> **Text under study**
The Dataset

Training dataset

The training dataset consists of human breast cancer tissue samples acquired using four different whole slide image scanners:

  • Scanner 1: Hamamatsu XR nanozoomer 2.0
  • Scanner 2: Hamamatsu S360 (0.5 NA)
  • Scanner 3: Aperio ScanScope CS2
  • Scanner 4: Leica GT450

For each scanner, we digitized WSI of 50 different cases of breast cancer. From each WSI, a trained pathologist selected an area of 2mm² corresponding to approximately 10 high power fields, according to the grading scheme of Elston and Ellis. We cropped this area and provide it as TIFF files to ease processing.

We provide annotations for mitotic figures according to a well-established multi-expert blind annotation pipeline, aimed at finding the totality of mitotic figures (details here). We additionally provide annotations for hard examples / imposters.

Annotations are provided for scanners 1 to 3 only. The purpose of the images of scanner is to provide a reference for additional visual representation (e.g. for unsupervised domain adaptation approaches).

Distribution of mitotic count

The training set contains 1721 mitotic figures (MF) and 2714 hard examples (non-mitotic figures). The distribution of MF across scanners is rather similar:

Distribution of mitotic figure annotations across the scanners of the training set.

> **Explore the material**
**1)** Copy word for word everything in the dataset description from "Annotations are provided" down to "domain adaptation approaches).".
**2)** Answer these questions using the dataset description:
(a) How many breast cancer cases were digitized for each scanner?
(b) Which scanner is listed as Scanner 3?
(c) How many hard examples does the training set contain?
**3)** The dataset description says the area chosen from each slide image is cropped and supplied as TIFF files. Explain why, using the reason the text gives.
You won't need the lines that come after this note.

> **Data section**
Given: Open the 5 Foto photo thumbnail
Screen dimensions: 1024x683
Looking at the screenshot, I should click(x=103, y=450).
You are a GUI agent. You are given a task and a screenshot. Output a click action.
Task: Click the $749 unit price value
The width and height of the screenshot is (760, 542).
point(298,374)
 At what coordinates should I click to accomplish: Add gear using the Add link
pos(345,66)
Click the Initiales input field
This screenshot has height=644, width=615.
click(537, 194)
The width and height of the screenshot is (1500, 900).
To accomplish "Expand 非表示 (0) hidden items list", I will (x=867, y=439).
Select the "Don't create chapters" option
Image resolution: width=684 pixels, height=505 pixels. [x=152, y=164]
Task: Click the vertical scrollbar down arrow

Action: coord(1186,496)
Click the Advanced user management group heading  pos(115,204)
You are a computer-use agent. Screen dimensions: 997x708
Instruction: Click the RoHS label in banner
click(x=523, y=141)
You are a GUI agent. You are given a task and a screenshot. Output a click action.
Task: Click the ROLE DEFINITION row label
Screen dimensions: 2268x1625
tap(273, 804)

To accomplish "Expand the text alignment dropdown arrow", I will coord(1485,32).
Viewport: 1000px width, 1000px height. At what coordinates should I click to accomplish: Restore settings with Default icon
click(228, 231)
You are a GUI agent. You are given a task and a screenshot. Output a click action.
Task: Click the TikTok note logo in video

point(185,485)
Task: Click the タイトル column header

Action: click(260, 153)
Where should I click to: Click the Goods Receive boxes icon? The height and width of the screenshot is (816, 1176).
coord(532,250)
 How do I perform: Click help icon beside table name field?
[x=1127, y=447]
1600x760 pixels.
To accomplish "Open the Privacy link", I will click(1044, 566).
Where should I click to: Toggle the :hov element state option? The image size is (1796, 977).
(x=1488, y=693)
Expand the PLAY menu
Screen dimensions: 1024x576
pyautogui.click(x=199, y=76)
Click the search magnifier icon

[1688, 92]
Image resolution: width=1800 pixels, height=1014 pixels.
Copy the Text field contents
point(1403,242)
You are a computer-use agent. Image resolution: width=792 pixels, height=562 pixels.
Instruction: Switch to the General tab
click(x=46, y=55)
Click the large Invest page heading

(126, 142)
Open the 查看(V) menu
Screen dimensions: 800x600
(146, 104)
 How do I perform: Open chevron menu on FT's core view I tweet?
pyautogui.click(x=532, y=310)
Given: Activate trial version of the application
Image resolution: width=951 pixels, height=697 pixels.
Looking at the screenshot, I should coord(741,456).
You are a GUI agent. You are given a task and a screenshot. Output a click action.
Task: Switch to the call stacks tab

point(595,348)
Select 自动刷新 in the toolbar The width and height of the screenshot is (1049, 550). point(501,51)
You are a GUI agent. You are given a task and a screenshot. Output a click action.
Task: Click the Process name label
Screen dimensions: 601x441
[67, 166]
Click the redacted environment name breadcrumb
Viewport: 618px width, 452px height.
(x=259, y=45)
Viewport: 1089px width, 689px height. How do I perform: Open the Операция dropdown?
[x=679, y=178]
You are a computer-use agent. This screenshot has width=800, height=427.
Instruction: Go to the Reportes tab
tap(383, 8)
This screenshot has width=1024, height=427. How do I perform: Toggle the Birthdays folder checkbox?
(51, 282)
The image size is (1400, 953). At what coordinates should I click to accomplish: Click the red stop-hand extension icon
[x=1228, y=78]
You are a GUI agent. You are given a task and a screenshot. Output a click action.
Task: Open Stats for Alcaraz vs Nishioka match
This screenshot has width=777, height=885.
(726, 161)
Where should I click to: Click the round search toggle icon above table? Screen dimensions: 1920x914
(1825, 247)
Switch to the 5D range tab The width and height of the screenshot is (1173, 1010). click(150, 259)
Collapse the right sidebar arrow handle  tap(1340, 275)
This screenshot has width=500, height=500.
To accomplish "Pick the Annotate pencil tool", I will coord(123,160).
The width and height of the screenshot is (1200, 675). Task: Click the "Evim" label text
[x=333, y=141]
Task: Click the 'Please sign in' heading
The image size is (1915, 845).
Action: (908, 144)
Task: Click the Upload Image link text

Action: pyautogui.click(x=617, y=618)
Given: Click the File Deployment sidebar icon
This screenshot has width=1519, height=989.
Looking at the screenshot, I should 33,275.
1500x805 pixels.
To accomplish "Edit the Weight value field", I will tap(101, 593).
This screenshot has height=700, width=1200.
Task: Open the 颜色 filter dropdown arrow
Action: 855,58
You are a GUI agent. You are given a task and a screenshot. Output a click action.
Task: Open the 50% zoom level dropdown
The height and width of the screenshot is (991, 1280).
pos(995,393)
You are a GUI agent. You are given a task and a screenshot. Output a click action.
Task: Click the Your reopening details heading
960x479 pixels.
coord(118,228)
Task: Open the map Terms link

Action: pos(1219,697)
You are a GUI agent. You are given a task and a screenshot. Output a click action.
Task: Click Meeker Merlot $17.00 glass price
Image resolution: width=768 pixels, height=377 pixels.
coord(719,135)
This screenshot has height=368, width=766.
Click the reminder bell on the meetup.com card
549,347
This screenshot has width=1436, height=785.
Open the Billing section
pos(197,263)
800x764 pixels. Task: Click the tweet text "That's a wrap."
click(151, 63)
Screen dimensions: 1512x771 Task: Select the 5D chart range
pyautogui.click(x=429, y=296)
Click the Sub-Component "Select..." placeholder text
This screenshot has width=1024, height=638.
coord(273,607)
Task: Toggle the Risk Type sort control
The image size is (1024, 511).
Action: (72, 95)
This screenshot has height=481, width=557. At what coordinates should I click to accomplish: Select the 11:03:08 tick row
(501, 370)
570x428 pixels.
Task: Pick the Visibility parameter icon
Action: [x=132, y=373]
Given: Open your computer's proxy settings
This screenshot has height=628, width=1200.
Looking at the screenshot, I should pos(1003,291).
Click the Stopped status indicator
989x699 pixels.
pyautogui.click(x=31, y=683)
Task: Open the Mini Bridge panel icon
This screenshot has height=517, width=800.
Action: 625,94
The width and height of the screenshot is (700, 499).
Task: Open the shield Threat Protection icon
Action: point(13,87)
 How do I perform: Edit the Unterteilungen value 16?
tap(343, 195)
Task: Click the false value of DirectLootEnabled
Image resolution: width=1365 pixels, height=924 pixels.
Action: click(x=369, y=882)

> **Task-by-task answers**
**1)**
Annotations are provided for scanners 1 to 3 only. The purpose of the images of scanner is to provide a reference for additional visual representation (e.g. for unsupervised domain adaptation approaches).

**2)**
(a) 50 cases.
(b) The Aperio ScanScope CS2.
(c) 2714 hard examples.

**3)** The cropped area is provided as TIFF files to ease processing.